Your objective = Write out the entire listing exactly, so that each line matches the original.

BEGIN Dataset entries

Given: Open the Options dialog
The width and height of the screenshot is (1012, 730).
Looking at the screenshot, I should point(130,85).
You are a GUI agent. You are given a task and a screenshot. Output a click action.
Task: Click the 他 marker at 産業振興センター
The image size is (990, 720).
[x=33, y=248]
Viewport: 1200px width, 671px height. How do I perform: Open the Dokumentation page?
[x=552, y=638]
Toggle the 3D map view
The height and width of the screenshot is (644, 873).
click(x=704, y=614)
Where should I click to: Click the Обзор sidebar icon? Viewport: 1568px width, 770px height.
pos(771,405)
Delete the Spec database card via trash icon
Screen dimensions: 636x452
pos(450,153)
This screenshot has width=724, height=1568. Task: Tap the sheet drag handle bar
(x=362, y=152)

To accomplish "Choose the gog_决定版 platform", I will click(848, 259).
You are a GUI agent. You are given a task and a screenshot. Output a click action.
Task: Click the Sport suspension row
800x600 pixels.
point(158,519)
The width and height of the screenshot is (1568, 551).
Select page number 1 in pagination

END Dataset entries

Problem solution =
Given: Open the Options dialog
The width and height of the screenshot is (1012, 730).
Looking at the screenshot, I should point(130,85).
You are a GUI agent. You are given a task and a screenshot. Output a click action.
Task: Click the 他 marker at 産業振興センター
The image size is (990, 720).
[x=33, y=248]
Viewport: 1200px width, 671px height. How do I perform: Open the Dokumentation page?
[x=552, y=638]
Toggle the 3D map view
The height and width of the screenshot is (644, 873).
click(x=704, y=614)
Where should I click to: Click the Обзор sidebar icon? Viewport: 1568px width, 770px height.
pos(771,405)
Delete the Spec database card via trash icon
Screen dimensions: 636x452
pos(450,153)
This screenshot has width=724, height=1568. Task: Tap the sheet drag handle bar
(x=362, y=152)

To accomplish "Choose the gog_决定版 platform", I will click(848, 259).
You are a GUI agent. You are given a task and a screenshot. Output a click action.
Task: Click the Sport suspension row
800x600 pixels.
point(158,519)
The width and height of the screenshot is (1568, 551).
Select page number 1 in pagination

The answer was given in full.